O menino era o filho mais velho do primeiro casamento da jovem senhora. Do segundo relacionamento da mãe, vieram outros cinco irmãos.O garoto de oito anos trabalhava com o padrasto como catador autônomo na coleta de lixo seletivo. A irmã estudava na mesma escola, mas era cuidada pela avó paterna e, ali, era o único ponto de encontro e convivência entre os dois. Leo chegou à escola do centro da cidade, onde foi bem recebido por professores, dotados de paciência, competência e, acima de tudo, muito afeto.
Com dificuldade na aprendizagem, o menino recebia atenção especial da professora alfabetizadora pela qual ele se apaixonou, com sua alma angelical e plena de docilidade.
Quando o garoto entrava na sala de aula, portas e janelas precisavam ser abertas. Pelo contato permanente com o lixo e a falta de hábitos e condições de higiene, exalava um odor insuportável. Mesmo assim, sua mão era tocada pelas mãos da professora, para que o contorno da letra fosse perfeito. Para que a escrita se efetivasse o mais breve possível. Para que o desenho fosse colorido e Leo pudesse voar pela imaginação, sendo feliz nesse espaço mágico.

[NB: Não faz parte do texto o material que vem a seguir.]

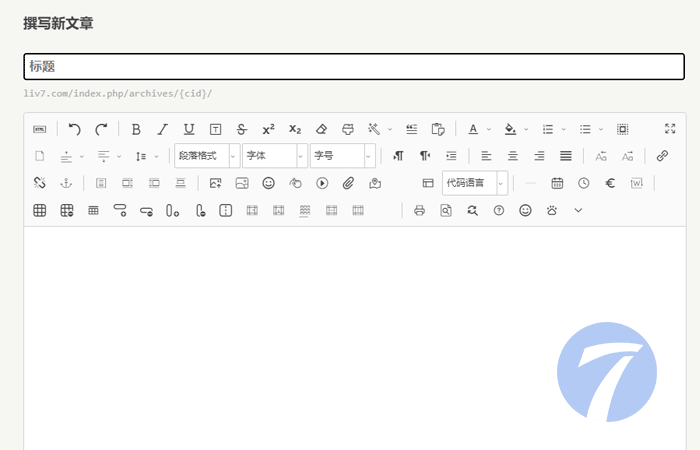Click the Undo arrow in the toolbar

coord(74,129)

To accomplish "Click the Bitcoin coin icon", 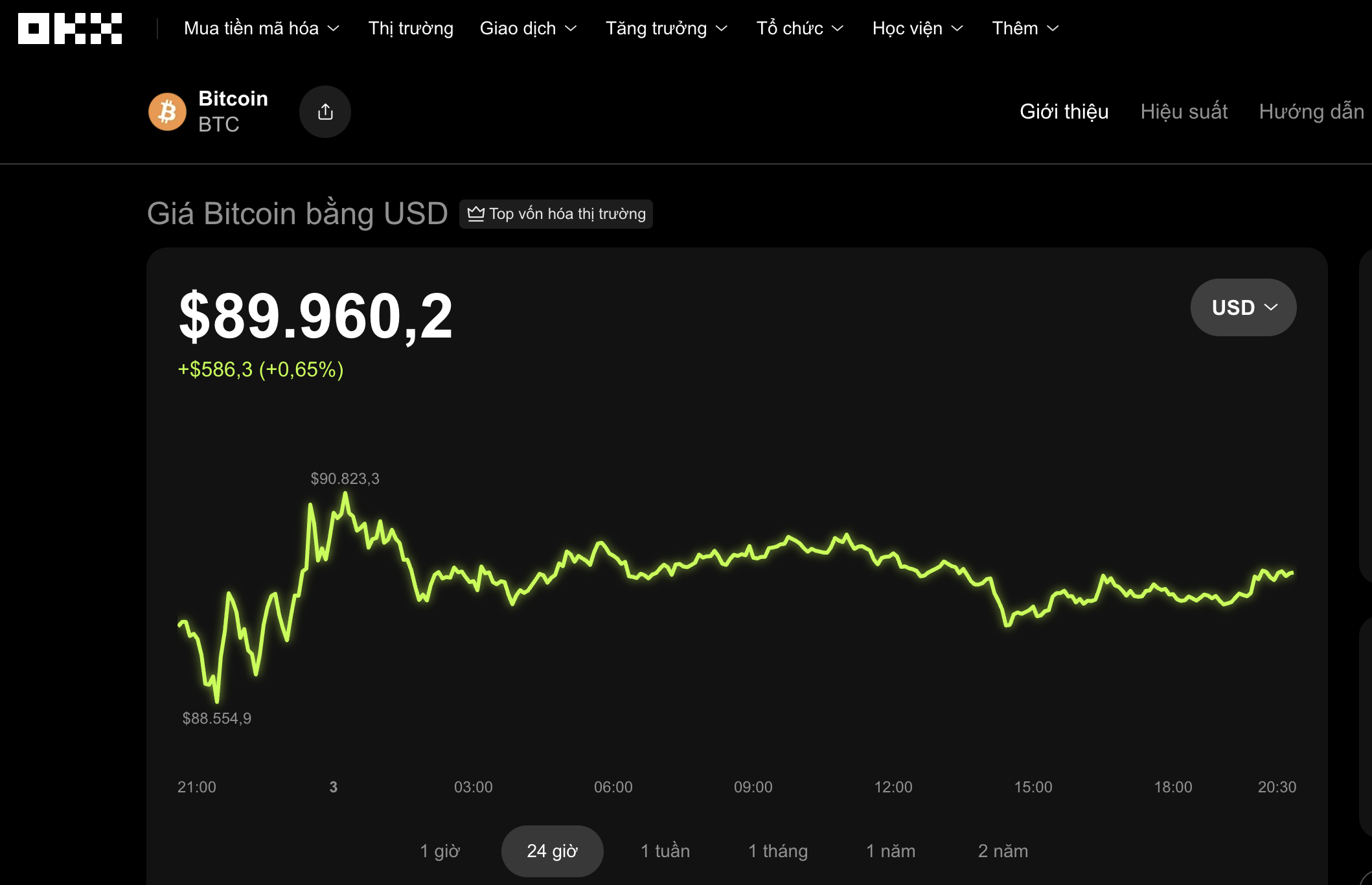I will (167, 111).
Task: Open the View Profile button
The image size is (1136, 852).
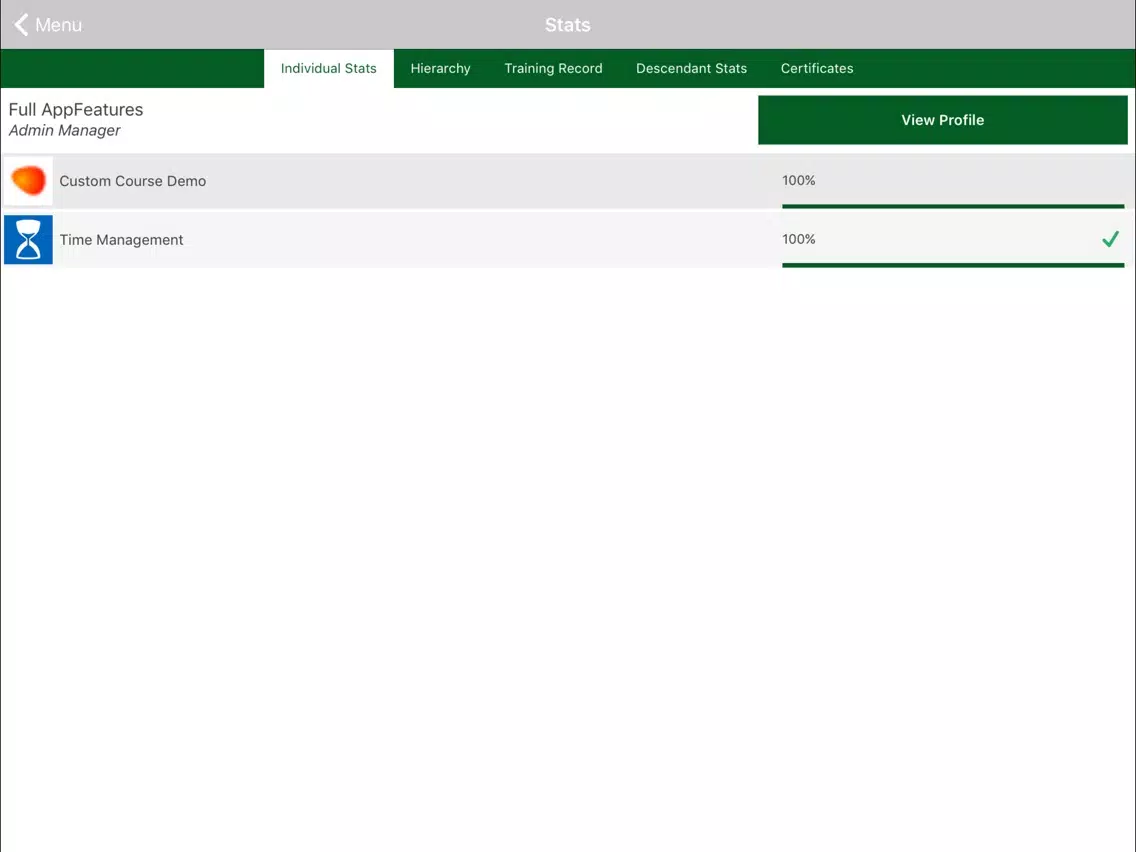Action: click(x=943, y=120)
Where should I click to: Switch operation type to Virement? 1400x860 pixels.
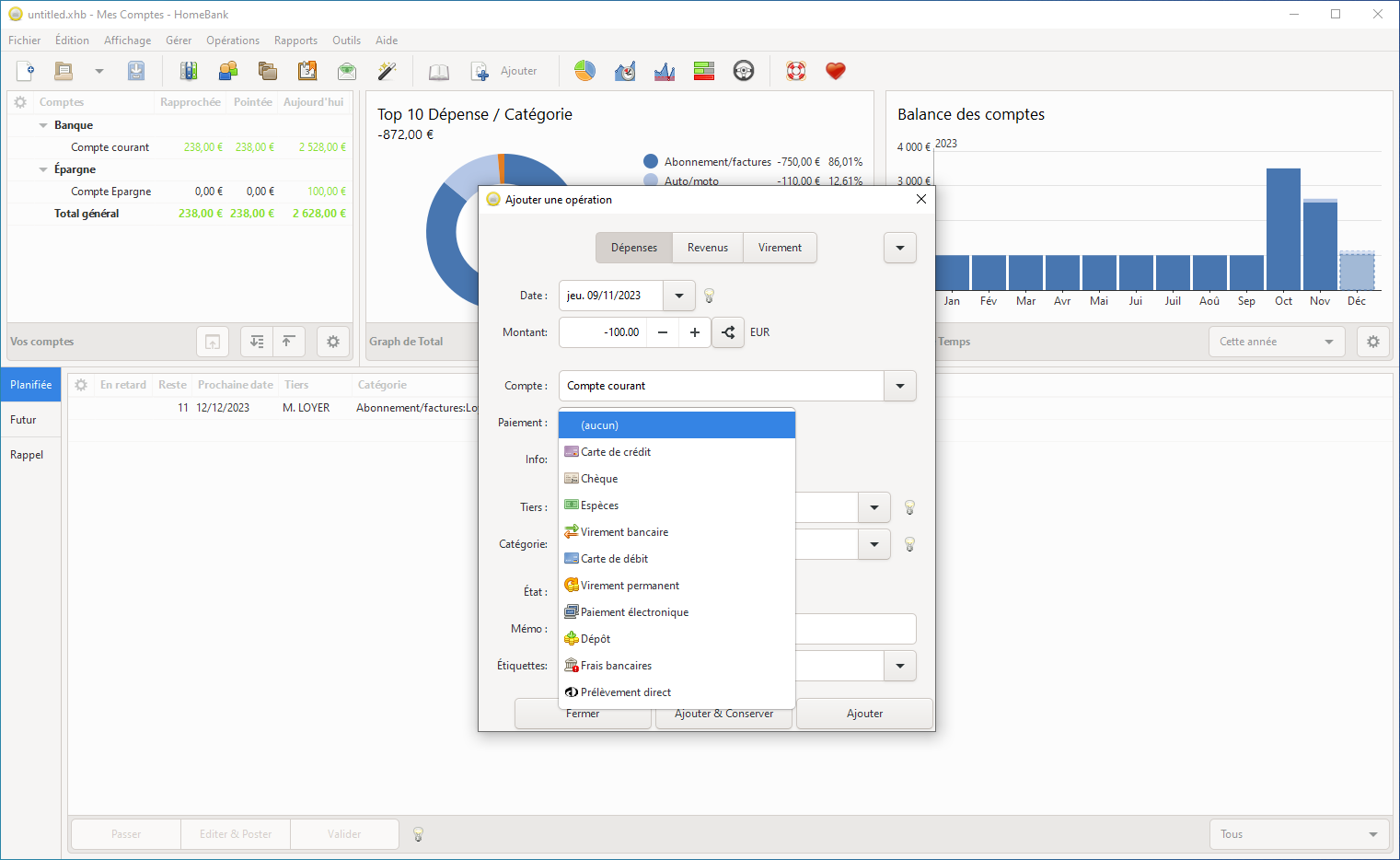point(780,248)
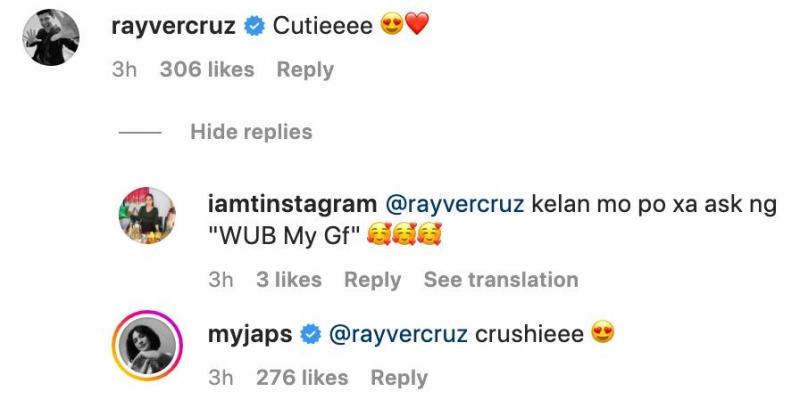The width and height of the screenshot is (800, 408).
Task: Click verified badge next to rayvercruz
Action: click(x=254, y=28)
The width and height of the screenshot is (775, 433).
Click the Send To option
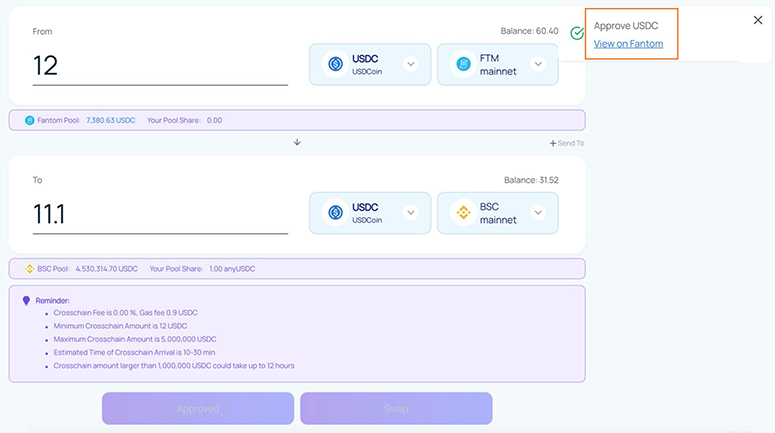click(x=567, y=143)
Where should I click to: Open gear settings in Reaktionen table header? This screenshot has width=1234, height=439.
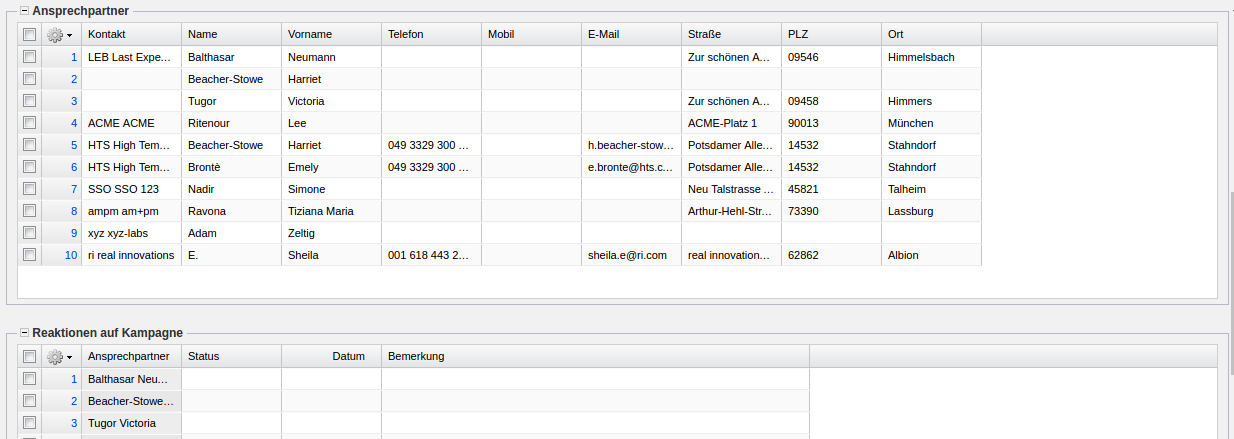click(59, 357)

Lembro que, numa das atividades festivas, ele, muito sorridente, correu em direção à professora com um algodão doce entre as mãos e entregou a ela. Para quem não tinha quase nada, doar algo considerado o melhor, comprovava ter coração de ouro. Sobrevivendo a cada desafio, frequentou esta escola até o 3º ano.
A atenção da mãe e do padrasto, nesse período, era dedicada ao irmão de colo e à nova gravidez. Assim, Leo foi morar com o pai biológico. Migrou para a cidade grande e lá passou a conviver com a vulnerabilidade e em precárias condições. Mais tarde, comprou um carro e anualmente, no Dia das Mães, trazia flores e o abraço a sua progenitora. O seu coração continuava o mesmo, mas os interesses já eram outros. Leo desvirtuou-se e passou a viver no mundo do tráfico, vislumbrado por outros caminhos.
Assim, não demorou muito para que recebêssemos a desagradável informação. Nosso ex-aluno havia sido baleado por comparsas, antes de completar 20 anos. Ao sabermos do fato, lembramos o gesto carinhoso e atitude afetiva. Mencionado como ‘o menino do algodão doce’ sentimos o peito apunhalado. Leo passou a ser apenas mais um a compor a elevada estatística dos crimes violentos fatais e homicídios entre jovens.
Lamentável e inaceitável o destino desses garotos que, na infância, carregam nas mãos o algodão doce e na alma a esperança e ilusão de que família, escola e sociedade sempre garantirão formação, proteção, dignidade e sustentabilidade. Por que tem que ser assim?